On 20 Feb 2005 06:32:22 -0800,
fr**********@europe.com (Francesco Moi)
wrote:
I must parse this XML document:
--------------
<doc>
<item>
<name>Jerry</name>
<message>Hi<br>My name is Jerry</message>
</item>
</doc>
--------
That's not a well-formed XML document.
I assume that <message> is from your own schema, and that you want to
embed some HTML fragment within it. At this point I usually start
wondering if I can use RSS instead, and save myself a lot of effort.
Your failure here is that the HTML fragment isn't a well-fomed XML
fragment.. You have several choices:
- Use XHTML instead of HTML. This _might_ work, but you still need to
only include balanced and well-formed fragments.

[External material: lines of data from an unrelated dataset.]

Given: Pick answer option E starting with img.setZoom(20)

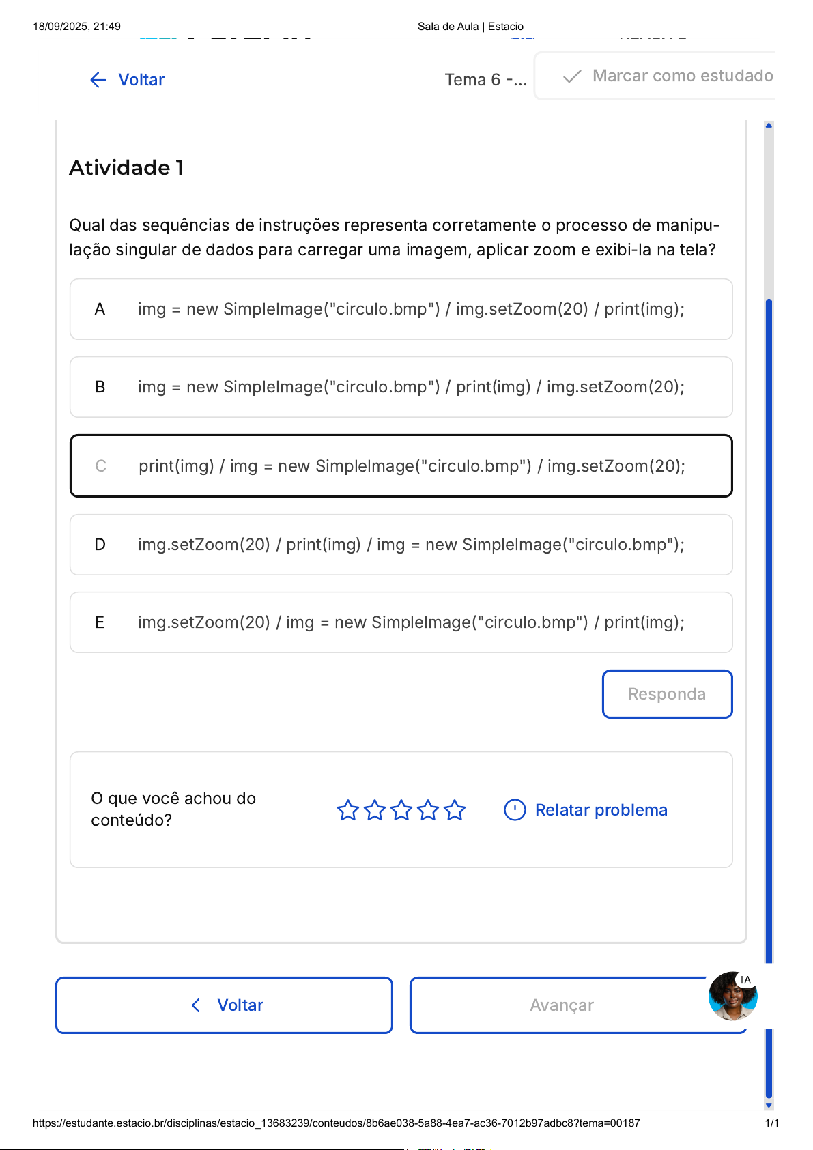Looking at the screenshot, I should 401,622.
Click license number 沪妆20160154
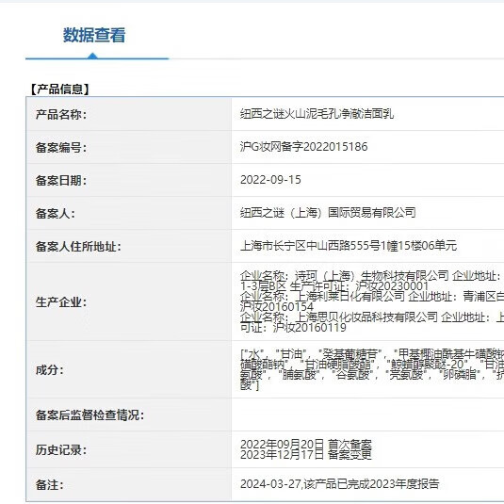The height and width of the screenshot is (504, 504). pyautogui.click(x=277, y=307)
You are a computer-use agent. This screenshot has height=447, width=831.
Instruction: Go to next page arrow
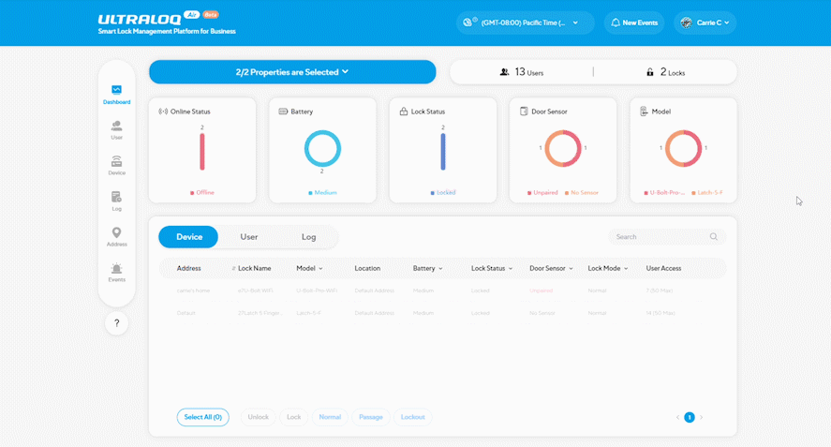pyautogui.click(x=701, y=417)
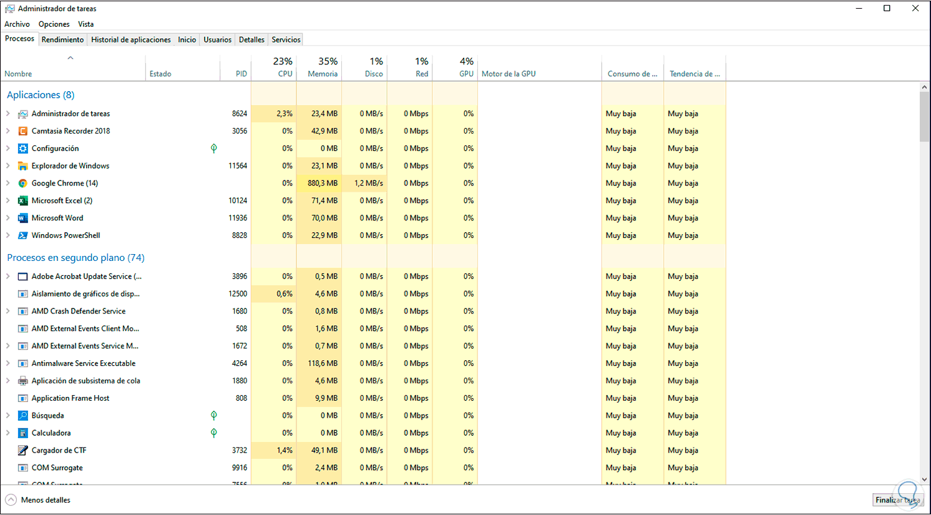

If it's generated
within your own system it might be workable, but it's not a general
solution to reading other people's content (which will always break
sometime).
- Write a parser that can handle tag soup. This is what you need to do
when reading other people's RSS feeds, because they're so often
mis-formed.
- Use HTML, but mangle into well-formed XML (i.e. <br> becomes
<br />) This is ugly, worse than using XHTML and has nothing to
commend it.
- Embed the HTML into the XML, either by encoding it, or by using a
CDATA section.
Read the infamous RSS versions note
http://diveintomark.org/archives/200...compatible-rss
It gives some useful background on these issues.
As well as tag / element formation issues, watch out for HTML entity
references that aren't in core XML (like é) and for embedded
CDATA sections too.
--
Smert' spamionam